El hombre permaneció despierto un rato, pensando en los días que le esperaban y en los animales, pues la mirada penosa que veía en los ojos del perro joven lo hechizaba.
Ese extraño y encantador trío le había llegado unos ocho meses atrás, de la casa de un antiguo y querido amigo de la Universidad. Este amigo, Jim Hunter, era un profesor inglés en una pequeña universidad, situada a doscientas cincuenta millas de distancia. Como ese instituto poseía una de las mejores bibliotecas para consultar, Longridge permanecía a menudo con él. En realidad, era el padrino de la hija de Hunter, Elizabeth, que tenía nueve años.

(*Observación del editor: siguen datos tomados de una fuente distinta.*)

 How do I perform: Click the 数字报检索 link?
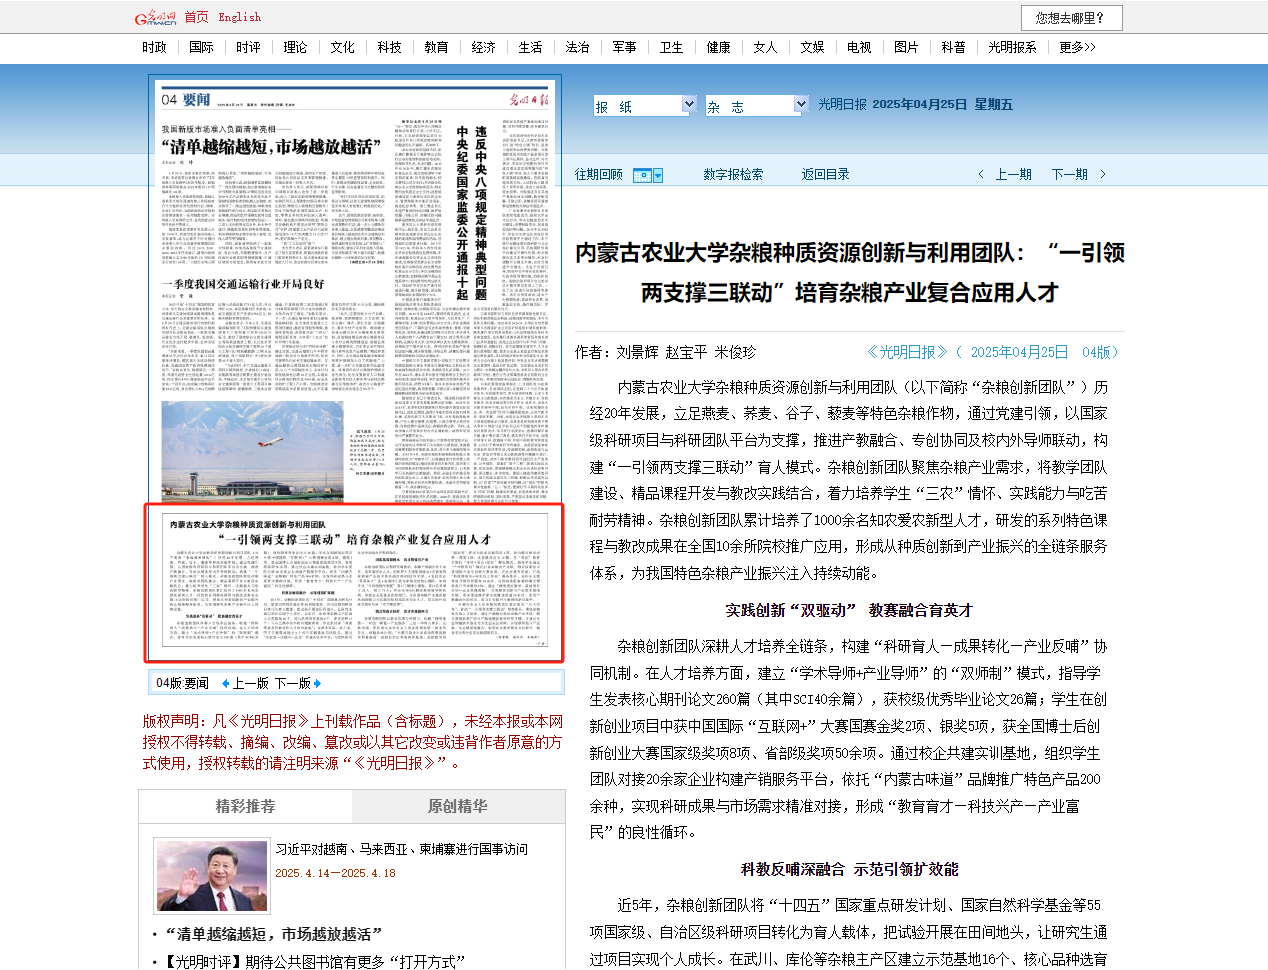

Se encontraba con ellos el día que le llegó al profesor una invitación de una universidad inglesa, solicitándole una serie de conferencias que lo obligarían a permanecer casi nueve meses en Inglaterra y había sido testigo de las lágrimas de su ahijada y del apesadumbrado silencio de su hermano Peter cuando se decidió que los animalitos debían ir a un lugar donde los alimentaran y cuidaran. La casa en que vivían se alquilaría al nuevo profesor.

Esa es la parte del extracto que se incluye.